Thank you. I understand quite a bit more now.

From my own perspective I'll be deliriously happy if my next one gets a higher rating than Sara's Wishlist. :)

I will be happy if I manage to get the next one written and posted :D.

Now, where did I put those six stories I'm editing, and the FAWC6 stories to review, and the other story I was supposed to review ... oh, bother, it's time to go to sleep now.

http://fontfolly.files.wordpress.com/2013/12/tumblr_m8ueyrizxp1rnvzfwo1_500.jpg
 
I think that one could argue that a group of 12 5's out of a total of 14 is as much an aberation as the single group of 1.
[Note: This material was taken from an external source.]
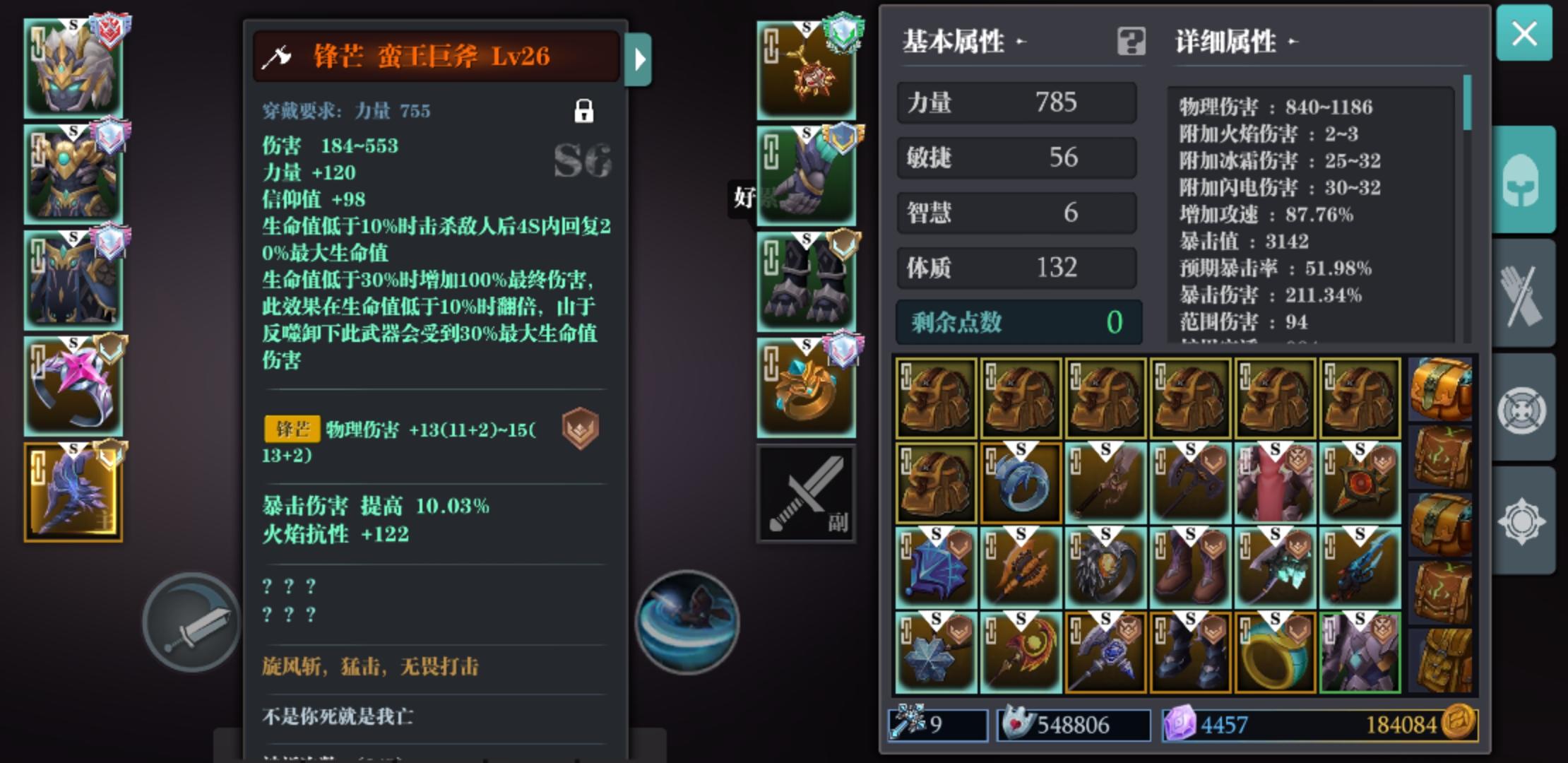Select the gold ring inventory item
Image resolution: width=1568 pixels, height=763 pixels.
pos(1275,652)
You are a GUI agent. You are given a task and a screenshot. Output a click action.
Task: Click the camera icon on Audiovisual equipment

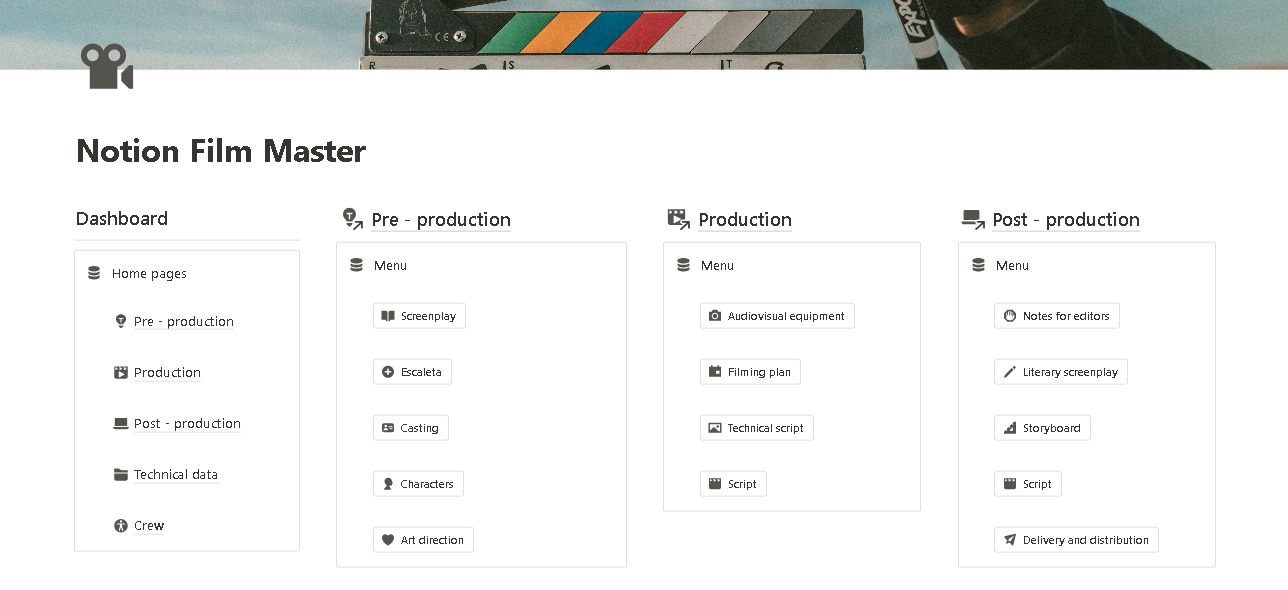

Statistically it might be more valid to take the mean score for the whole of the particular category then calculate the degree of variation from that mean. It would at least make different categories more reasonably comparable (as a whole) but the individual story's score is still at the mercy of a low incidence of voting.

Alternatively. I recommend that all authors submit a poem or three. The number of reads and votes is so tiny that you'll never complain again. The main difficulty with getting a red H on a poem is getting 10 votes of any score.:)
 
...

Alternatively. I recommend that all authors submit a poem or three. The number of reads and votes is so tiny that you'll never complain again. The main difficulty with getting a red H on a poem is getting 10 votes of any score.:)

One of my poems has stayed at rating x.xx = NO votes at all for some time.
 
I think that one could argue that a group of 12 5's out of a total of 14 is as much an aberation as the single group of 1.

Statistically it might be more valid to take the mean score for the whole of the particular category then calculate the degree of variation from that mean. It would at least make different categories more reasonably comparable (as a whole) but the individual story's score is still at the mercy of a low incidence of voting.

Alternatively. I recommend that all authors submit a poem or three. The number of reads and votes is so tiny that you'll never complain again. The main difficulty with getting a red H on a poem is getting 10 votes of any score.:)

But nobody wants to hear that

As for poems I have one and have been told it was a huge success as it has lightly over 20 votes.
 
While the red H's, etc are fun, you tend to let go over the years and scores become less important, largely because it becomes clearer how easily they can be manipulated.
 
While the red H's, etc are fun, you tend to let go over the years and scores become less important, largely because it becomes clearer how easily they can be manipulated.

Ratings on older stories tend to slide slowly downwards - at least they do on mine.